Studio album by Eliane Elias
- Released: October 5, 1993
- Recorded: December 1992 and January–February 1993
- Studio: BMG Studios, New York City
- Genre: Classic music
- Length: 64:48
- Label: EMI
- Producer: Eliane Elias

Eliane Elias chronology
| Paulistana (1993) | On the Classical Side (1993) | Solos and Duets (1995) |

= On the Classical Side =

On the Classical Side is the ninth studio album by Brazilian jazz pianist and composer Eliane Elias. The record was released on October 5, 1993 via EMI Classics label. She plays 20 classical compositions of Heitor Villa-Lobos, Maurice Ravel, Johann Sebastian Bach, Frédéric Chopin.

Professional ratings
Review scores
| Source | Rating |
| AllMusic |  |

==Reception==
Ken Dryden of Allmusic stated:
Eliane Elias is best known for her work as a jazz pianist, though in her native Brazil, classical studies came first before her discovery of jazz. When she moved to the U.S. in 1981 to join the jazz fusion group Steps Ahead, she continued her classical studies for a time at Juilliard. Therefore, this all-classical solo piano CD, recorded in late 1992 and early 1993, should not come as a surprise. Like all virtuoso classical pianists, Elias doesn't play the compositions as if they are museum pieces not open to interpretation.

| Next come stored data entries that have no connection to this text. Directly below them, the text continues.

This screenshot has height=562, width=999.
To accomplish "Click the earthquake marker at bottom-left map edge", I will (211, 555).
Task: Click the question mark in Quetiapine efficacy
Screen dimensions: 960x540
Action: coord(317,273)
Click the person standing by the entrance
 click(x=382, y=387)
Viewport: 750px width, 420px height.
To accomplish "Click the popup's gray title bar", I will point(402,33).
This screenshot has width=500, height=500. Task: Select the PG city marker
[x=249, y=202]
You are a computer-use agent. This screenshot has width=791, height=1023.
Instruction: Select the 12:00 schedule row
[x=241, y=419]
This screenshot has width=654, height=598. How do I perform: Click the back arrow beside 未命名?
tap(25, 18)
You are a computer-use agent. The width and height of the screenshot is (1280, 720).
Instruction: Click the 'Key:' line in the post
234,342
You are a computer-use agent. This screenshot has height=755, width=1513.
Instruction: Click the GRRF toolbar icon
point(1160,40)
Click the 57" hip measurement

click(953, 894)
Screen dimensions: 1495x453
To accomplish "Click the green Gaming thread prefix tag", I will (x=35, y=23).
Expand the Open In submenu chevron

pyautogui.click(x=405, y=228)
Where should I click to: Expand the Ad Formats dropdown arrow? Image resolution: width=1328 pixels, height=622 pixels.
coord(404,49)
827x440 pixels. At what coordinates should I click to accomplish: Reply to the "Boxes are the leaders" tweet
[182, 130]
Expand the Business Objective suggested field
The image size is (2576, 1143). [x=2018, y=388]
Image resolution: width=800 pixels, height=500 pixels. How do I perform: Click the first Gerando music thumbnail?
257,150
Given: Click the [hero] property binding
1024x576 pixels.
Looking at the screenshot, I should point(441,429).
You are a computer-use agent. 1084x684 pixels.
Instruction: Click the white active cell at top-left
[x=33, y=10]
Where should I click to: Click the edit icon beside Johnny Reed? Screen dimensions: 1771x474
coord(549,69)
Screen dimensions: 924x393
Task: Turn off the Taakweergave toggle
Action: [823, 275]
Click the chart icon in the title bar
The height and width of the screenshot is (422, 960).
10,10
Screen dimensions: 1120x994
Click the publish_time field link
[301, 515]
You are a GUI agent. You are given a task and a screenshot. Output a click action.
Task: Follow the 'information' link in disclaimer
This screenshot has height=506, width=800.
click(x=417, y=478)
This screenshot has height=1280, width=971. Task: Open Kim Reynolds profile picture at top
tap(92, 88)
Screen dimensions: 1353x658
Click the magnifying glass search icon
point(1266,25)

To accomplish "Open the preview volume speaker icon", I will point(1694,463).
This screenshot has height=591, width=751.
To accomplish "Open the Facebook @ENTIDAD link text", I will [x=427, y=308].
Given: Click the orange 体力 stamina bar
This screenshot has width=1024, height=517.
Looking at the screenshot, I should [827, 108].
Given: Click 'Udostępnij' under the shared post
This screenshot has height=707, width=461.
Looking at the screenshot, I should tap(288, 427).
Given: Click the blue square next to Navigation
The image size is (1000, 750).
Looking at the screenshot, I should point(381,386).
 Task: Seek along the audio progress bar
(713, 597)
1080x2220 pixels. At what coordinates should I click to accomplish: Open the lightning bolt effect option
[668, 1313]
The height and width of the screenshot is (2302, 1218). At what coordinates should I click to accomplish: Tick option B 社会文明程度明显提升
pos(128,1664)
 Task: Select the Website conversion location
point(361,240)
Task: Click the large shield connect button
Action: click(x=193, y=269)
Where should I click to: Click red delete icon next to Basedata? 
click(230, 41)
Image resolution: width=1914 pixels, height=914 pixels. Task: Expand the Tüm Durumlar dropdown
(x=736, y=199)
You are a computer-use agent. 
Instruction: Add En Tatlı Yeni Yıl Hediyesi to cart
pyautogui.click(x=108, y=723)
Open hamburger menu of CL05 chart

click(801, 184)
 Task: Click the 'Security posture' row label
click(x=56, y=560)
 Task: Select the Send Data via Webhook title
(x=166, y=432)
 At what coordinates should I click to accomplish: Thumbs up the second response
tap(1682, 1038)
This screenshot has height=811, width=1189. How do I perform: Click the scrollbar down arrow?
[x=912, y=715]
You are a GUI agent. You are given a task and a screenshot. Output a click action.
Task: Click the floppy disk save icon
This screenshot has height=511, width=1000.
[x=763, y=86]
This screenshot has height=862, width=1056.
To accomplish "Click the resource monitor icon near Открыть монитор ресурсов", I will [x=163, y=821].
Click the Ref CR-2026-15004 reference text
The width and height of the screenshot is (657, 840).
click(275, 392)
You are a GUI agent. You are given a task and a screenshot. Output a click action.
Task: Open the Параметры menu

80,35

Purists will marvel at the delicacy of her touch when playing Maurice Ravel's "Sonatine." Because Johann Sebastian Bach was a renowned improviser, Elias is naturally drawn to his works, in this case, a formidable performance of his "French Suite No. 5 in G Major." Elias dives headlong into the rich music of Chopin, especially "Mazurka Op. 56, No. 2 in C Major." But she is at her very best bringing life to the music of fellow countryman Heitor Villa-Lobos, playing individual selections from several longer pieces.